• _What to work on_:
**a.** Answer these questions using the game show blog text:
(i) How much money did Roger Craig rack up in his five-day run on Jeopardy?
(ii) What rating did Jeopardy get for the week ending September 5?
(iii) How many total viewers did Minute To Win It draw?
**b.** Rewrite the game show blog text starting with "The set changes" and going on through "to pinch pennies.", switching "contestants" to "players".
**c.** Resume the game show blog text after its final sentence.

• _Passage shown_:

Roger Craig continues to romp and stomp on Jeopardy, racking up $195,801 in his five-day rampage. He ain't the next Jennings yet, but the money sure beats grad student pay.

Friday, September 17, 2010

Get a move on

Now that I've posted a couple screenshots from the new syndie Millionaire, I might as well offer my unvarnished opinion of the updated format: this is slooooooowwwwwwww.

Okay, the show was never fast-paced, but ditching the clock and randomizing the questions has ratcheted the proceedings down to a four-month-old's crawl. This will certainly keep the show from giving away money (or doing anything else) in a hurry, which is an understandable reaction to Millionaire's steadily declining ratings.

The set changes are inconsequential. Yes, the hot seat had become iconic, but who really cares if contestants stand up, lie down, or turn somersaults? Hm, that last idea might liven things up. At least it would temper the monotony as contestants dawdle over answers.

Meredith went on Regis' morning show to shill for the new format. Regis sounded doubtful about this bashing-around of the game show he's still so closely associated with. He said the new format looks tougher, and he's right. What Regis probably wanted to mention but couldn't is the money motive. Sorry, folks, but the show has to pinch pennies.

Wednesday, September 15, 2010

Syndies in the old season

Several syndicated game shows have already kicked off new seasons starting September 13, as the screenshot from Millionaire demonstrates. But the ratings are still dribbling in for the final weeks of the expiring season. Broadcasting and Cable delivers the numbers for the week ending September 5:

Wheel of Fortune 5.8 - flat
Jeopardy 4.8 - off a tick
Millionaire 2.2 - flat
Family Feud 1.6 - up a tick as John says a long good-bye
5th Grader 1.2 - flat

Speaking of closing out seasons, Wipeout and Minute To Win It wrapped up their summer stints last night. TV by the Numbers says the shows garnered respectable results: Wipeout a 2.7 18-49 rating and 6.8 million total viewers, Minute a 1.9 rating and 6.4 million viewers. Both shows will return after some hard-earned rest.

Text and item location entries
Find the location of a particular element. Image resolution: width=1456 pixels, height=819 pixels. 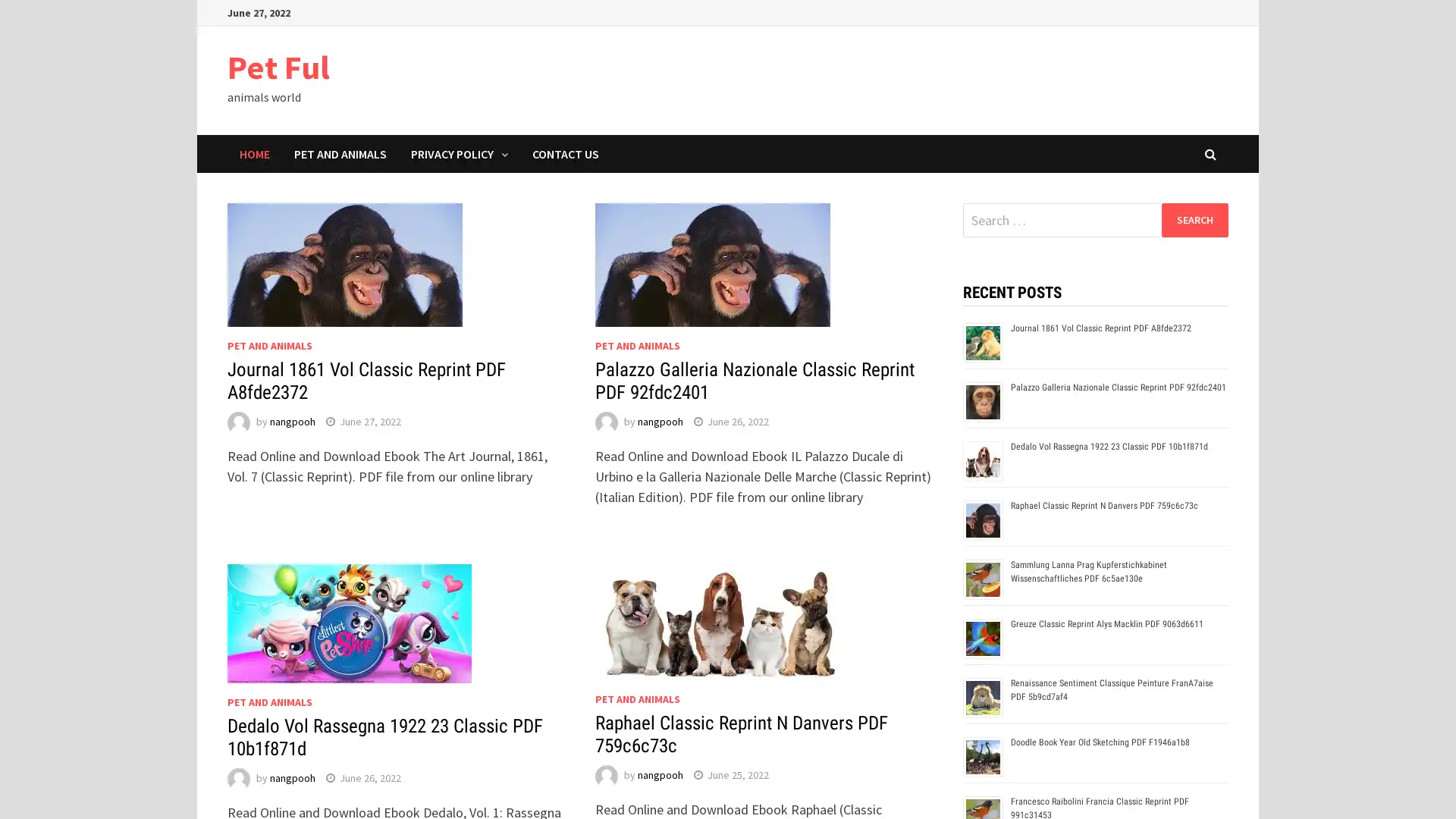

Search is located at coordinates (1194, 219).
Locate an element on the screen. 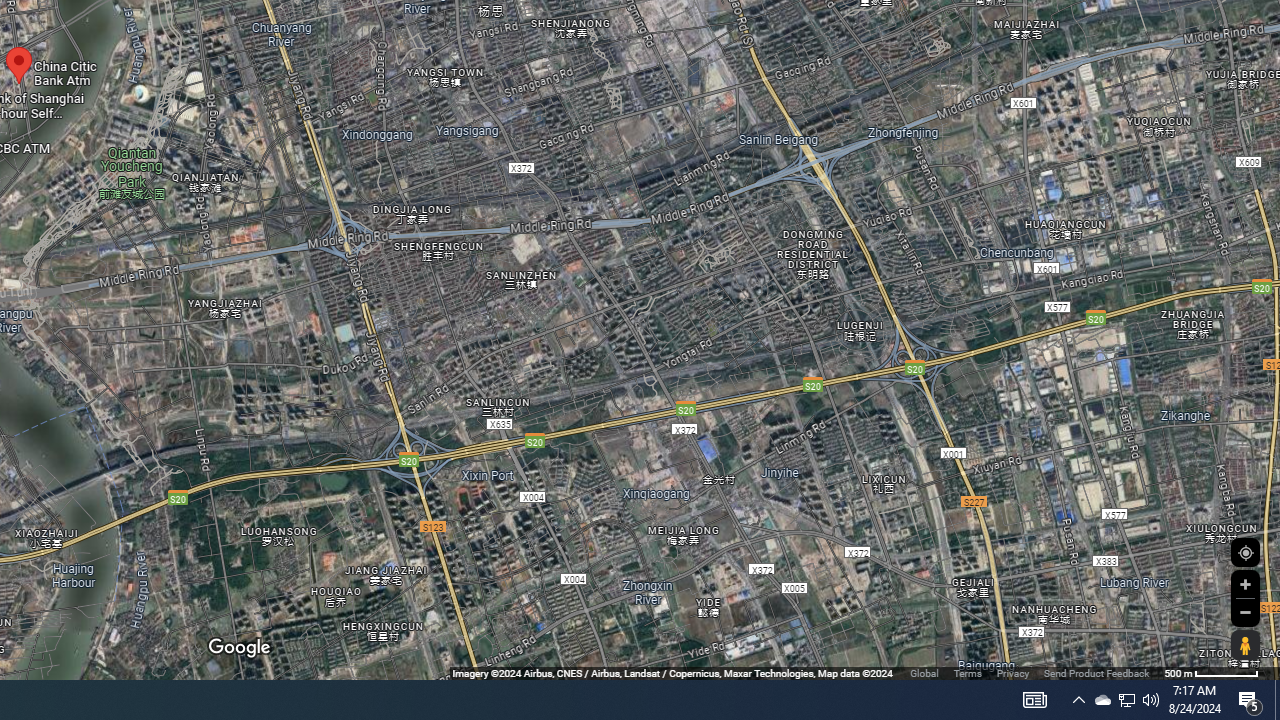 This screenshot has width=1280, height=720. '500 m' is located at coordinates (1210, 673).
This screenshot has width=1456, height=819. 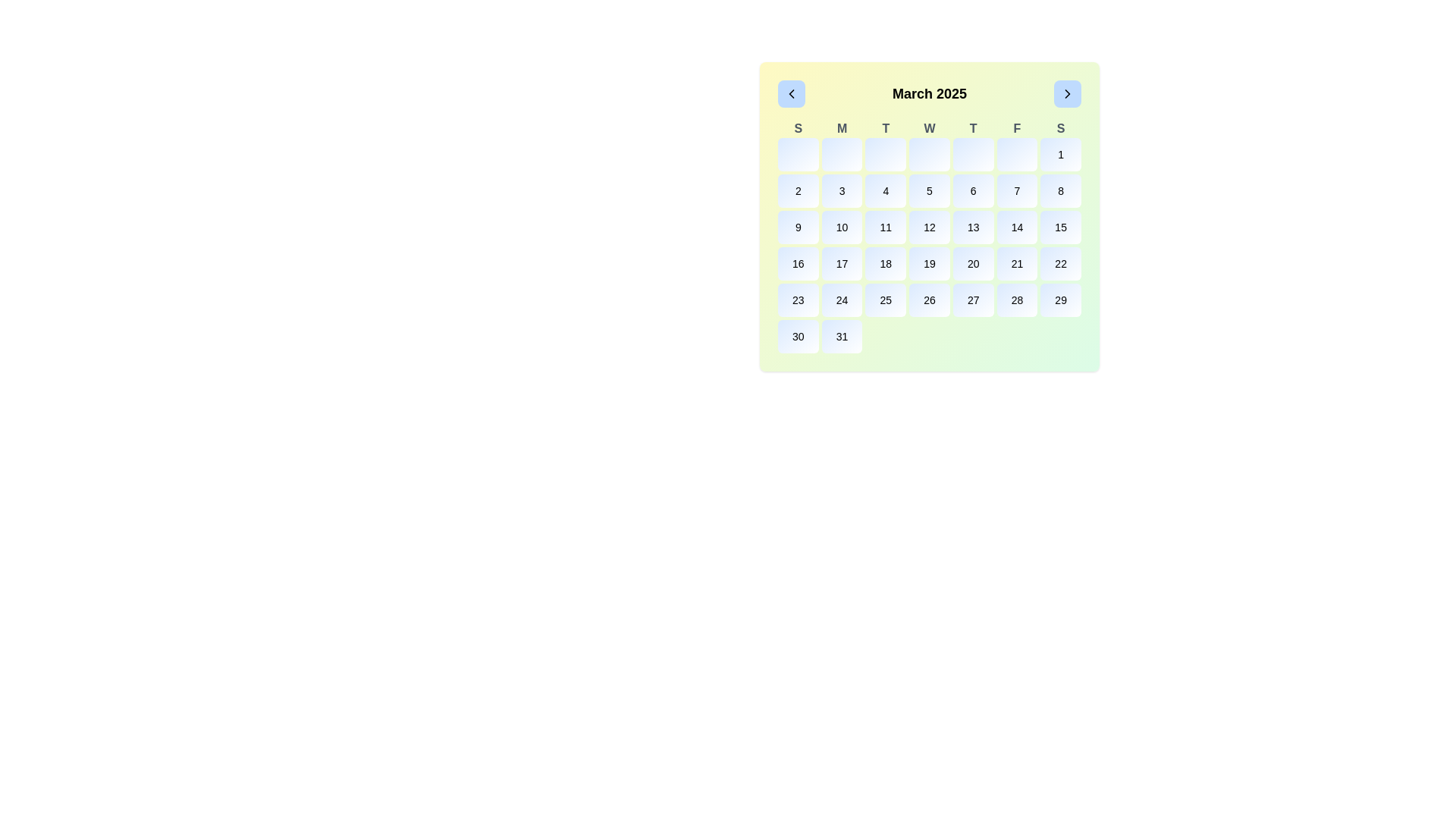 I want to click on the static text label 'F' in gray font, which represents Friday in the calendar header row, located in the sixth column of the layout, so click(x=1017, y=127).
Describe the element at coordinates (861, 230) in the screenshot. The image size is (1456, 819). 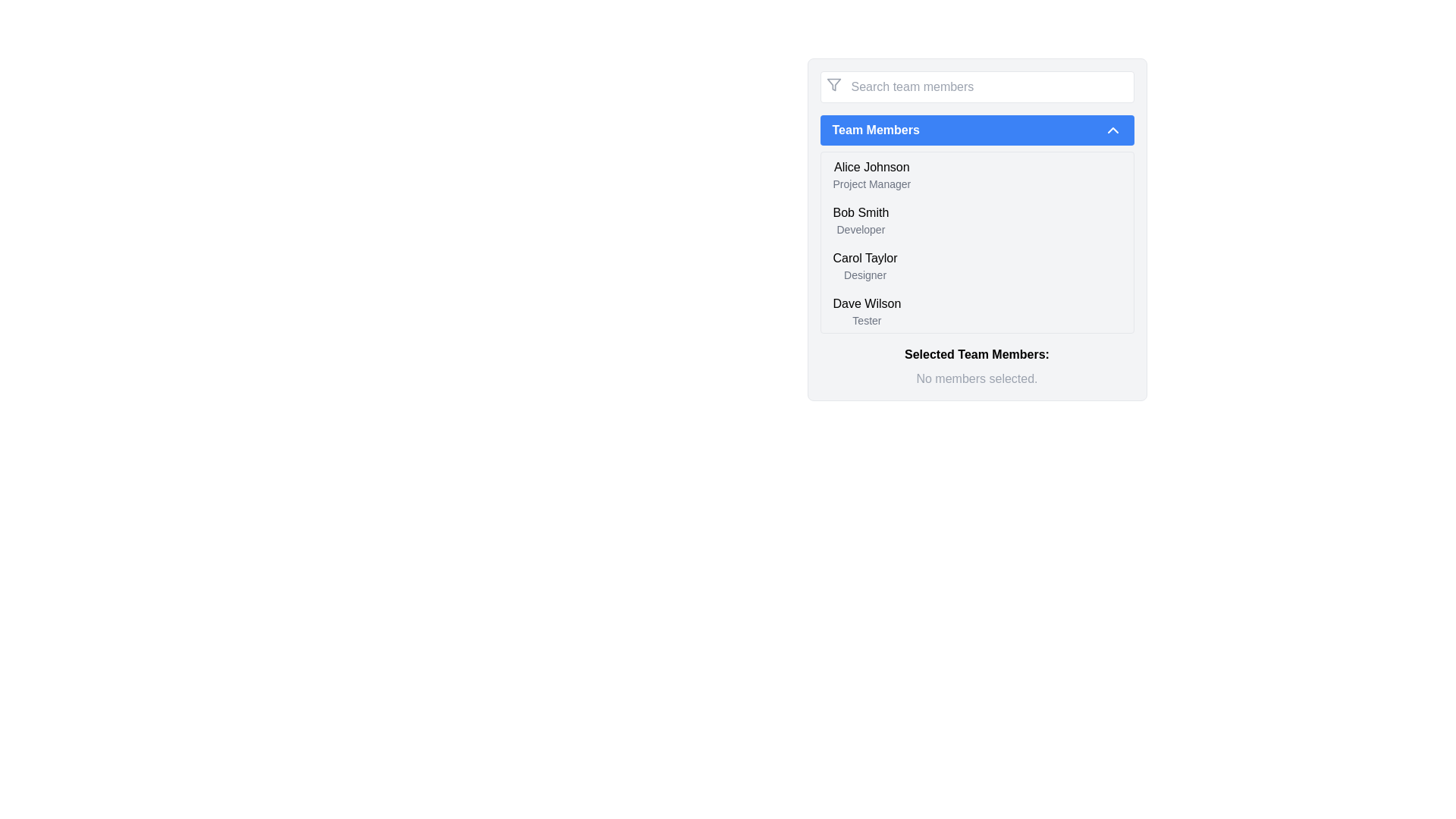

• _Answers_:
**a.**
(i) $195,801
(ii) 4.8
(iii) 6.4 million

**b.**
The set changes are inconsequential. Yes, the hot seat had become iconic, but who really cares if players stand up, lie down, or turn somersaults? Hm, that last idea might liven things up. At least it would temper the monotony as players dawdle over answers.

Meredith went on Regis' morning show to shill for the new format. Regis sounded doubtful about this bashing-around of the game show he's still so closely associated with. He said the new format looks tougher, and he's right. What Regis probably wanted to mention but couldn't is the money motive. Sorry, folks, but the show has to pinch pennies.

**c.**
GSN is sticky

The endless kvetching on the GSN classics board over the new slots for Richard Karn's Family Feud has become a bore for everybody. But the discussion has occasionally taken an offbeat turn, as when I blathered about GSN's adhesive qualities...

Other poster: As for hardcore game show fans I doubt it. The average person who probably watch GSN the most often are channel surfers.

In fact, I've seen some numbers on the web that indicate GSN has strong audience "stickiness." No, this doesn't mean Grandma spills chocolate syrup on her blouse as she watches Howie. It means that GSN viewers tend to stick with the network for significantly longer periods of time than teevee watchers in general.

Of course, there are some casual channel surfers, too. But this network seems to attract viewers who are really interested in the genre and tend to watch for long periods. That's not surprising. After all, GSN is the only game show network in this country. It's not like there are a bunch of other game show outlets luring fans away, like there are for sports fans or news junkies or sitcom mavens, etc.

If you can wade through all the academese, this paper offers some interesting numbers on GSN's audience. The money quote:

"Premium cable channels and networks specializing in movies are watched for relatively long periods of time. Beyond that, an odd collection of networks with otherwise small audience shares are high on the list...FOX News Channel, TV Land, Nickelodeon, SOAP, Hallmark Channel, Court TV, Lifetime, Lifetime Movie, and the Game Show Network, to name a few."

Naturally, this doesn't always work. GSN's audience got real "un-sticky" when the putrid puppets came on and the viewers fled in droves.

But this tendency plays into Karn's new slots. GSN knows that smiling Richard is popular with their audience. If he can get GSN's viewers to watch him first thing at 9:00 AM, then a lot of those people will tend to stick around for much of the morning.

Same thing at 12:30 PM. If Karn gets his usual good tune-in, a lot of those folks will stick around for Howie at 1:00 PM, just as 1 vs. 100's large (by GSN standards) noon audience on the weekends gives lead-out Deal or No Deal a nice boost.

Looking for the next Ken

Roger Craig, a unprepossessing grad student from the University of Delaware, has made a splash in the Google news cache by breaking Ken Jennings' single-game Jeopardy winnings record. He bet thirty grand on the final question or answer or whatever, and he came up aces with The Bridge on the River Kwai. Unlike the bridge in the movie, the show didn't blow up in his face.

Even BuzzerBlog's Alex Davis, who thinks Jeopardy is a "normally mellow" snooze, got a bit excited over the big score. As you might expect, speculation immediately started on whether the show had found the next Ken Jennings. I'm a little divided on that idea. While I admire Jennings' unabashed nerdiness, he can come off as a bit arrogant.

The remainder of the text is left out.